(Beginning of AVAILABLE DATA)
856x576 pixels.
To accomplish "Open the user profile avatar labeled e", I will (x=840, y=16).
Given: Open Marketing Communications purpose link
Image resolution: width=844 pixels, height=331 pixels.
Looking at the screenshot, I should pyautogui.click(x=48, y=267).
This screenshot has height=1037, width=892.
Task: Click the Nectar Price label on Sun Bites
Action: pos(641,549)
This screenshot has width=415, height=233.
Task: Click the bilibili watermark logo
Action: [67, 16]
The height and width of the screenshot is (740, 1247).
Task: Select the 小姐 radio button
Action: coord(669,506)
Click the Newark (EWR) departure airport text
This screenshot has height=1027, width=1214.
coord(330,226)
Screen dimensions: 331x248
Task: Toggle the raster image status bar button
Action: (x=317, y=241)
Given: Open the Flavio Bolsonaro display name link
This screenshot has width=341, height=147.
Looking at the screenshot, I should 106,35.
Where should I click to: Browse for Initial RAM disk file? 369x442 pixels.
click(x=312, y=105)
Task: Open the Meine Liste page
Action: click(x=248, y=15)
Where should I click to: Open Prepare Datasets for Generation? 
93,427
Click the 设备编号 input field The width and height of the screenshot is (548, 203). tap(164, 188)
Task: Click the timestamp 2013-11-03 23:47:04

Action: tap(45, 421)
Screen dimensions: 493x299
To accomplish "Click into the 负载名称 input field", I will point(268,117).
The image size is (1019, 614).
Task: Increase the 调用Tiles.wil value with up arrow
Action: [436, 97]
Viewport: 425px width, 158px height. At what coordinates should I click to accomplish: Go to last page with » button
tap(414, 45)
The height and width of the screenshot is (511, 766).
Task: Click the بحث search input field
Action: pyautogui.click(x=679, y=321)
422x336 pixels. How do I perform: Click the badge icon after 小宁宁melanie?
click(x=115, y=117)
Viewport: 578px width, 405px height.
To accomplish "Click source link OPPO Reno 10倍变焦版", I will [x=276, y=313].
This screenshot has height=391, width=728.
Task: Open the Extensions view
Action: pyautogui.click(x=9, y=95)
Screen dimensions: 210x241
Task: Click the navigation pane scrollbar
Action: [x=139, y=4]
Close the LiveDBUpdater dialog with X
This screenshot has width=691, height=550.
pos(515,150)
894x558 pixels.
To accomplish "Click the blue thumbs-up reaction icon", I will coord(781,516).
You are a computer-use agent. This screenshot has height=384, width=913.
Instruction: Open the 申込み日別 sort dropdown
(End of AVAILABLE DATA)
## WHAT IS EXPECTED
The required output is a copy of each line in the records where the string "Given" occurs.

## RESULT
Given: Open Marketing Communications purpose link
Given: Open the Flavio Bolsonaro display name link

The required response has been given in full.